Policiais aceitam proposta do governo e encerram greve em AL

Após quase sete meses de paralisação, categoria aceitou o reajuste de 36,7%, com adicional noturno de 7,2%

Ricardo Rodrigues, de O Estado de S. Paulo,

27 de fevereiro de 2008 | 14h25

Os policiais civis de Alagoas decidiram nesta quarta-feira, 27, retornar ao trabalho, depois de quase sete meses de paralisação.
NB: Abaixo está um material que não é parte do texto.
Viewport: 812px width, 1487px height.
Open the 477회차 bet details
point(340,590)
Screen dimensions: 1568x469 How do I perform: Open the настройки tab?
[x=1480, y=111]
O fim da greve, que começou no dia 1 de agosto de 2007, foi decidido em assembléia geral da categoria, realizada pela manhã, no auditório do Sindicato dos Urbanitários, no centro de Maceió.   A categoria aceitou a contraproposta do governo do Estado, que ofereceu um reajuste salarial de 36,7% parcelados em 18 meses e mais um adicional noturno de 7,2%. No início da greve, os policias reivindicavam melhores condições de trabalho e equiparação salarial com os peritos criminais, que recebem em torno de R$ 3 mil.   O reajuste é retroativo a janeiro deste ano, mas a diferença salarial a maior, referente aos meses de janeiro e fevereiro, só será liberada nos salários de setembro e outubro de 2008.   "Como o retroativo é referente a janeiro, isso significa que eles receberão o reajuste em 16 meses, uma vez que estamos no fim de fevereiro", ressaltou o médico Júlio Bandeira, presidente da Comissão de Negociação do governo do Estado.   Bandeira afirmou ainda que, além dos reajuste, o governo já estuda uma nova estrutura para a área de segurança pública, que prevê melhores condições de trabalhos, construção de casas populares para os policiais e aquisição de equipamentos para reforçar o combate à criminalidade do Estado.   Com relação à revogação das portarias administrativas que punem os policiais grevistas, a categoria decidiu esperar a posição oficial do Estado e, caso não retire as punições, uma nova assembléia será convocada e será votada o retorno à greve.